- [Work item] The entries are to be output in full, word for word.

- [Given data]
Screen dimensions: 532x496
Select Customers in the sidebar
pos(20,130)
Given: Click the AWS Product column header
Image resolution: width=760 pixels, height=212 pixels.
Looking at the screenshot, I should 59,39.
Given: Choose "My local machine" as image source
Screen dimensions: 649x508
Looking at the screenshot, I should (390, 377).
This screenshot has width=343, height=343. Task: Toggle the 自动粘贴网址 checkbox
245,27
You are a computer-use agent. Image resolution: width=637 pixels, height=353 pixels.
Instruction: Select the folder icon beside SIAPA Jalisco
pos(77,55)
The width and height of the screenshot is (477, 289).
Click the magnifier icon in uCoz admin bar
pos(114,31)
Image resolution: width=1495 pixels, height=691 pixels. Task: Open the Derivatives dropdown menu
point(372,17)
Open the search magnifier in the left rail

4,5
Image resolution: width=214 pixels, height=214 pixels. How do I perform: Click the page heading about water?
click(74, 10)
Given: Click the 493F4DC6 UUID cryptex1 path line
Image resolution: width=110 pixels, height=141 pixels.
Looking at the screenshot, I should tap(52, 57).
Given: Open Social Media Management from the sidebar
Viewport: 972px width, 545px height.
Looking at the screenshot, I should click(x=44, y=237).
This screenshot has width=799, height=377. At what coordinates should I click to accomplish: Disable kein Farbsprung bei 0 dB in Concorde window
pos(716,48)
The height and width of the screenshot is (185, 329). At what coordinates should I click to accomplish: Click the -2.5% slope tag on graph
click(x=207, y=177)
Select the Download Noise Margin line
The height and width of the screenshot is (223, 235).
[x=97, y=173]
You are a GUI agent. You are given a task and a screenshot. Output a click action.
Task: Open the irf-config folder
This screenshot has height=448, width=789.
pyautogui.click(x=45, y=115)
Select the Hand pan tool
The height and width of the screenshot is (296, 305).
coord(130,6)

- [Answer to this exercise]
Screen dimensions: 532x496
Select Customers in the sidebar
pos(20,130)
Given: Click the AWS Product column header
Image resolution: width=760 pixels, height=212 pixels.
Looking at the screenshot, I should 59,39.
Given: Choose "My local machine" as image source
Screen dimensions: 649x508
Looking at the screenshot, I should (390, 377).
This screenshot has width=343, height=343. Task: Toggle the 自动粘贴网址 checkbox
245,27
You are a computer-use agent. Image resolution: width=637 pixels, height=353 pixels.
Instruction: Select the folder icon beside SIAPA Jalisco
pos(77,55)
The width and height of the screenshot is (477, 289).
Click the magnifier icon in uCoz admin bar
pos(114,31)
Image resolution: width=1495 pixels, height=691 pixels. Task: Open the Derivatives dropdown menu
point(372,17)
Open the search magnifier in the left rail

4,5
Image resolution: width=214 pixels, height=214 pixels. How do I perform: Click the page heading about water?
click(74, 10)
Given: Click the 493F4DC6 UUID cryptex1 path line
Image resolution: width=110 pixels, height=141 pixels.
Looking at the screenshot, I should tap(52, 57).
Given: Open Social Media Management from the sidebar
Viewport: 972px width, 545px height.
Looking at the screenshot, I should click(x=44, y=237).
This screenshot has width=799, height=377. At what coordinates should I click to accomplish: Disable kein Farbsprung bei 0 dB in Concorde window
pos(716,48)
The height and width of the screenshot is (185, 329). At what coordinates should I click to accomplish: Click the -2.5% slope tag on graph
click(x=207, y=177)
Select the Download Noise Margin line
The height and width of the screenshot is (223, 235).
[x=97, y=173]
You are a GUI agent. You are given a task and a screenshot. Output a click action.
Task: Open the irf-config folder
This screenshot has height=448, width=789.
pyautogui.click(x=45, y=115)
Select the Hand pan tool
The height and width of the screenshot is (296, 305).
coord(130,6)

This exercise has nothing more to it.